[The Promise Of American Life by Herbert David Croly]@TWC D-Link bookThe Promise Of American Life CHAPTER IX 11/47
The national principle becomes a principle of reform and reconstruction, precisely because national consistency is constantly demanding the solution of contradictory economic and political tendencies, brought out by alterations in the conditions of economic and political efficiency.
Its function is not only to preserve a balance among these diverse tendencies, but to make that balance more than ever expressive of a consistent and constructive democratic ideal. Any disloyalty to democracy on the part of American national policy would in the end prove fatal to American national unity. The American democracy can, consequently, safely trust its genuine interests to the keeping of those who represent the national interest.

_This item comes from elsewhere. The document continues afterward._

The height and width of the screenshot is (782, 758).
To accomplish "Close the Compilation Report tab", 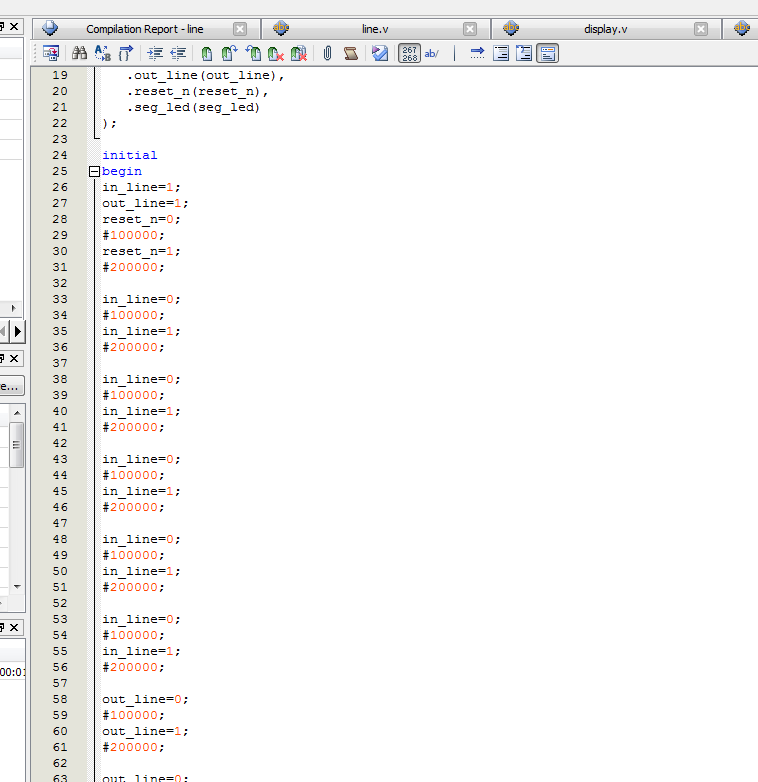I will (x=240, y=29).
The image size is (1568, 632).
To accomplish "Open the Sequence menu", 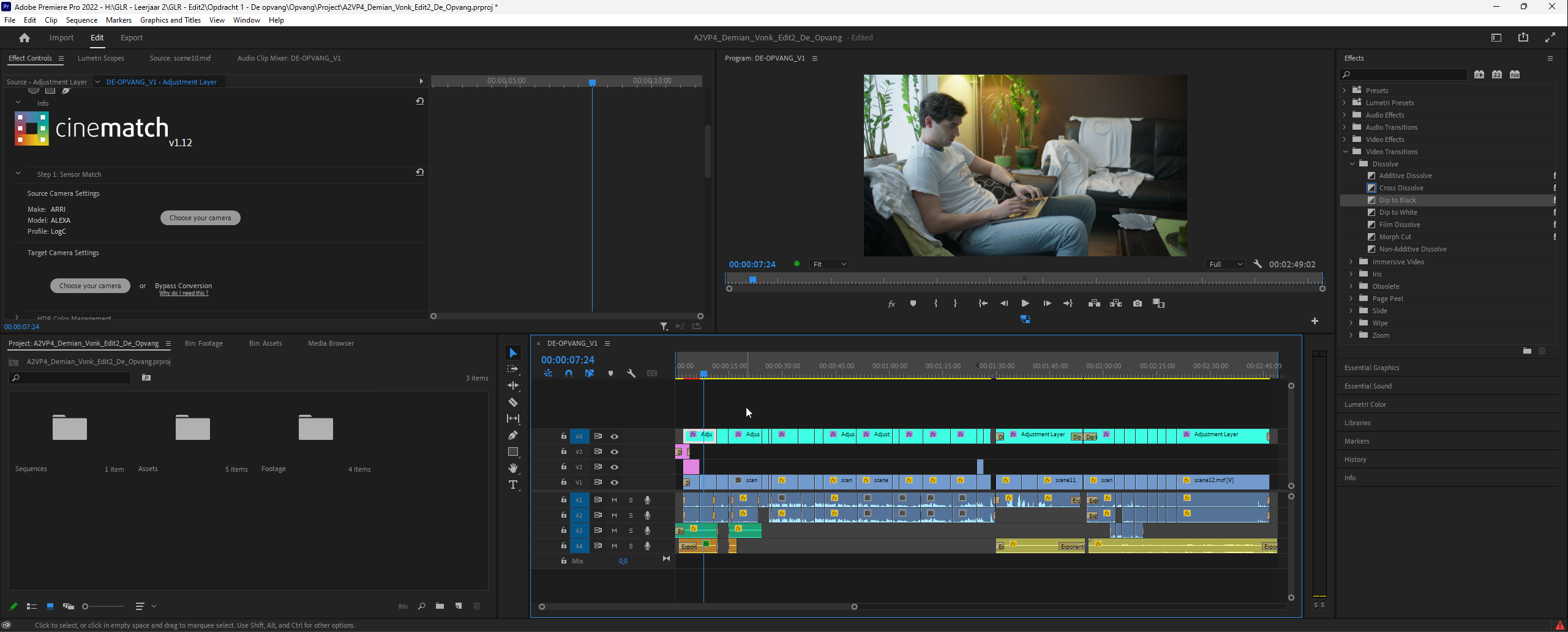I will 81,20.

It both can do so, and it must do so.
Only by faith in an efficient national organization and by an exclusive and aggressive devotion to the national welfare, can the American democratic ideal be made good.
If the American local commonwealths had not been wrought by the Federalists into the form of a nation, they would never have continued to be democracies; and the people collectively have become more of a democracy in proportion as they have become more of a nation.
Their democracy is to be realized by means of an intensification of their national life, just as the ultimate moral purpose of an individual is to be realized by the affirmation and intensification of its own better individuality. Consequently the organization of the American democracy into a nation is not to be regarded in the way that so many Americans have regarded it,--as a necessary but hazardous surrender of certain liberties in order that other liberties might be better preserved,--as a mere compromise between the democratic ideal and the necessary conditions of political cohesion and efficiency.